According to Noel Jeddore's son, Peter Jeddore (May 9, 1892 – May 18, 1970), his father was exiled because of a misunderstanding with the Catholic priest, Father Stanislaus (Stanley) St. Croix, who arrived in 1916 and was based in St. Alban's as parish priest and school administrator and priest. Ethnographer Doug Jackson - who "began research in [Miawpukek] in 1976 and lived there until 1981" - observed that St. Croix - who forbid the use of traditional language in the church and in the school, was the primary force behind the acceleration of the loss of the Mi'kmaw language in the early twentieth century. St. Croix "told teachers to strictly enforce the use of English in the classroom. Children were to be strapped if they reverted to Micmac, and he banned the use of Micmac in church.". Jackson wrote that Mi'kmaw Rod Jeddore indicated that, "the impact of intermarriage, economic climate, and Fr. St. Croix's ban on language" were "the primary reasons for the decline of Mi'kmaw language in the area and by the 1980s the language had largely disappeared." "These acts together with other forces of change (including the opening of the interior of the island and increased intermarriage with Europeans) left only three fluent speakers of Mi’kmaq in the community by the mid-1980s."

When the first regular priest Father Stanislaus St. Croix arrived in 1916 he wanted the Mi'kmaq to join his parish in St. Albans instead of holding services in their own church. St.
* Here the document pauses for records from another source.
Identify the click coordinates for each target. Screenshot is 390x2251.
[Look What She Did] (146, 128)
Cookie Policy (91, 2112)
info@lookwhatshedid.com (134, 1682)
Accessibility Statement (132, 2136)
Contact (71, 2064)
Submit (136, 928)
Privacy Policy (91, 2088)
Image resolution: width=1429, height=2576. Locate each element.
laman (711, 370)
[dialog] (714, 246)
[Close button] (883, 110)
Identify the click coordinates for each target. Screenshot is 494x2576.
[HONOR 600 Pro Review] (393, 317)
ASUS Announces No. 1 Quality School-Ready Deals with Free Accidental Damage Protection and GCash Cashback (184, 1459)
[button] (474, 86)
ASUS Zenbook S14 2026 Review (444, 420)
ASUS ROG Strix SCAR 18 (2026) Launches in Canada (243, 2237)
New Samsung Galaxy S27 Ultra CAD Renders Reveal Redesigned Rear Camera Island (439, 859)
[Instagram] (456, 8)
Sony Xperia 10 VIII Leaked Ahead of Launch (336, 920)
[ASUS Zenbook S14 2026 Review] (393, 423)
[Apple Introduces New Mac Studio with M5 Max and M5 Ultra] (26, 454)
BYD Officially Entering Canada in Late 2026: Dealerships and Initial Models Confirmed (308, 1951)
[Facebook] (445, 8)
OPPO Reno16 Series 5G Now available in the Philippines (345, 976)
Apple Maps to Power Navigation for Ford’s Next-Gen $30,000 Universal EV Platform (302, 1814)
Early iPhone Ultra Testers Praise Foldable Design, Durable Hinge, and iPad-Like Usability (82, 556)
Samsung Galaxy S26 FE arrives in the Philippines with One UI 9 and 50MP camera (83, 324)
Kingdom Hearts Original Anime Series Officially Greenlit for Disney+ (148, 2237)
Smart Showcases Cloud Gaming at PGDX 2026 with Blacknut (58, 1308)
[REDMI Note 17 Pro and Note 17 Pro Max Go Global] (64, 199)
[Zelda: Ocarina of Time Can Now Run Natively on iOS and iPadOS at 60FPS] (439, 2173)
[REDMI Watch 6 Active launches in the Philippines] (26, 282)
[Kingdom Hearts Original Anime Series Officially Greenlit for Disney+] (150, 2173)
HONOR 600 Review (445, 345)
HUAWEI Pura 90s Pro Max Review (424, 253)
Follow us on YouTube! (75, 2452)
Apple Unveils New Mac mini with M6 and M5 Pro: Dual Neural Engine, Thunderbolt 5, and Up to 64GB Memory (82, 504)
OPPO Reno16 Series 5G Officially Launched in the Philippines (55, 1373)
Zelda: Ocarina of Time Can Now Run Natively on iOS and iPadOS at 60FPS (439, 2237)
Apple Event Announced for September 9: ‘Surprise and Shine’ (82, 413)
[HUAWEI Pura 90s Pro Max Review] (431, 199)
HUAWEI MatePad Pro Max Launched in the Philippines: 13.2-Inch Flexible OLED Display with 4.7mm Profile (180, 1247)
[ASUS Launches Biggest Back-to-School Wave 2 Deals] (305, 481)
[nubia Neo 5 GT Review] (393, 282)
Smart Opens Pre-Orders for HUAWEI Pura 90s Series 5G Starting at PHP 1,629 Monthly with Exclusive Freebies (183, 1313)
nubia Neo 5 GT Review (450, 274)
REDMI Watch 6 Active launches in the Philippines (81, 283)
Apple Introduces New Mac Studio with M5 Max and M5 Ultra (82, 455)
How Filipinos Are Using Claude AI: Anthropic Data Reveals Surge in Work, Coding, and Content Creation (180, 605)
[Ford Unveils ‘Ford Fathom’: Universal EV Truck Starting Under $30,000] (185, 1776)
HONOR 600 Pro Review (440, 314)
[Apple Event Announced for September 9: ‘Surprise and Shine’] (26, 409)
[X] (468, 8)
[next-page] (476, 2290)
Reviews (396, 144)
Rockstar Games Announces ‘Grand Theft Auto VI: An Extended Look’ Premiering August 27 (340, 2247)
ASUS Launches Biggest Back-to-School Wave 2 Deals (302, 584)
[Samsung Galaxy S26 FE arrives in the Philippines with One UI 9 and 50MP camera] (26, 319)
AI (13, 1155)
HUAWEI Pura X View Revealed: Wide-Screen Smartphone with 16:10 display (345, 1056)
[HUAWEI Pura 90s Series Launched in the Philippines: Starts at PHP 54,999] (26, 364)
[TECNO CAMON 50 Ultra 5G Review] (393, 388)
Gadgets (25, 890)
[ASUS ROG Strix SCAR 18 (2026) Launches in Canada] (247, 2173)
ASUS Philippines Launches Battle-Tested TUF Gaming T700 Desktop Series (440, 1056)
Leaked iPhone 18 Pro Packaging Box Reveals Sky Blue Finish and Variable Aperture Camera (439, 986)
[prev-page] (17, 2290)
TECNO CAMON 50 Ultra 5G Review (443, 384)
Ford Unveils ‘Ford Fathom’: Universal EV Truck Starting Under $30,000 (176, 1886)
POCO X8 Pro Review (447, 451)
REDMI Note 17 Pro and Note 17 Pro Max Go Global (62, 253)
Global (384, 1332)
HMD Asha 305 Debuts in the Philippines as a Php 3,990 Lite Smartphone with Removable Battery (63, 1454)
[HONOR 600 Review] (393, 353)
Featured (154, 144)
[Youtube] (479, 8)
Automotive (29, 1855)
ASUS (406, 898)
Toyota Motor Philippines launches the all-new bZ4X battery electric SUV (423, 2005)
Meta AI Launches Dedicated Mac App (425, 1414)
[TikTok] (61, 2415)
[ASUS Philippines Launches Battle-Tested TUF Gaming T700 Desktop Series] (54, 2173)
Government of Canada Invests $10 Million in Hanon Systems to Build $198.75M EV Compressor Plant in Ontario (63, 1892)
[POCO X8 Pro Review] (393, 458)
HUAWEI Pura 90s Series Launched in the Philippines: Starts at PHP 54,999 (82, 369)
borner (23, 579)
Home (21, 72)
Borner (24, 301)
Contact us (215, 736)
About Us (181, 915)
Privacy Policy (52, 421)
Croix wanted the Mi'kmaq to stop saying their prayers - particularly in the church - in Mi'kmaq as he thought it "mocked God." During an impassioned community meeting in 1923 Noel Jeddore said that "if we stopped speaking Mi’kmaq in the church, there would be murder in our hearts." When community members reported this to St. Croix he interpreted it to mean that Jeddore was threatening murder. He called the RCMP and Jeddore was given the choice of going to jail or exile. He along with some community members chose to go to a Mi’kmaq reserve in Eskasoni, Cape Breton with very close ties to the Conne River community. Noel Jeddore appointed his son as Chief in the 1920s but his son refused. According to American anthropologist and University of Pennsylvania professor Frank Speck, one of his older Mi'kmaq informants described in detail how the Mi'kmaq made the sixty mile voyage across the Cabot Strait between Cape Ray on the south-western coast of Newfoundland and Cape North, Cape Breton in two days by birch bark canoes.

According to the Miawpukek First Nation, Jeddore said: "One time before they became Christians, Mi’kmaw were very strong, not even bullets could hurt them. But when they became Christian, they turned into a very weak people".